26 juin 1997
Cour d'appel de Versailles
RG n° 1997-2900

Texte de la décision

Le COMPTOIR DES ENTREPRENEURS PATRIMOINE, filiale du COMPTOIR DES ENTREPRENEURS, est propriétaire d'un ensemble immobilier situé 3-5 rue de la Paix, 4 rue des Capucines et 4-6 rue Volney à PARIS 2ème, qui abritait le siège social du COMPTOIR DES ENTREPRENEURS.

Selon acte sous seing privé du 4 août 1995, le COMPTOIR DES ENTREPRENEURS PATRIMOINE a consenti à la société FRANCAISE DE CONSTRUCTION une promesse de vente de cet ensemble immobilier pour le prix de 321.000.000 francs HT.

La société FRANCAISE DE CONSTRUCTION a fourni une garantie à première demande du paiement du prix délivrée par la SOCIETE GENERALE.

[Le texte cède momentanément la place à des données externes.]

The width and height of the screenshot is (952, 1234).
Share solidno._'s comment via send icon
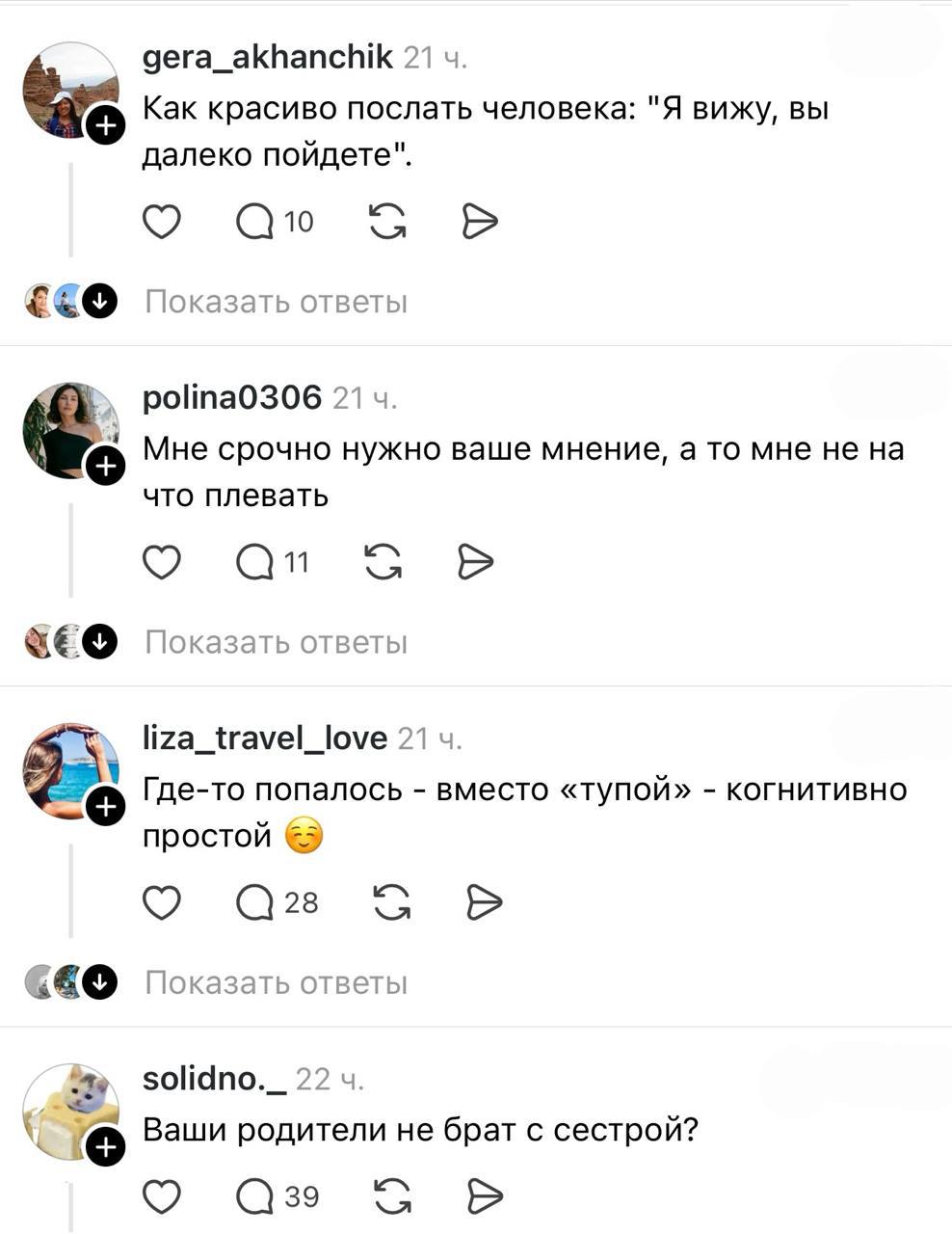[x=485, y=1196]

La promesse de vente était soumise à plusieurs conditions suspensives parmi lesquelles l'obtention d'un permis de construire et d'un permis de démolir.

Le permis de construire a été refusé par arrêté du 6 février 1996 et le permis de démolir a été également refusé par arrêté du 3 avril 1996.

Estimant que les refus provenaient, d'une part du fait que la société FRANCAISE DE CONSTRUCTION n'avait pas déposé une demande de permis de construire conforme au Plan d'Occupation des Sols de la Ville de PARIS dont elle connaissait cependant bien les exigences pour être un professionnel de l'immobilier, et d'autre part de carences graves et supposées volontaires dans le suivi des dossiers de demandes de permis, le COMPTOIR DES ENTREPRENEURS PATRIMOINE a estimé que sa co-contractante ne pouvait se prévaloir de la non-réalisation des conditions suspensives.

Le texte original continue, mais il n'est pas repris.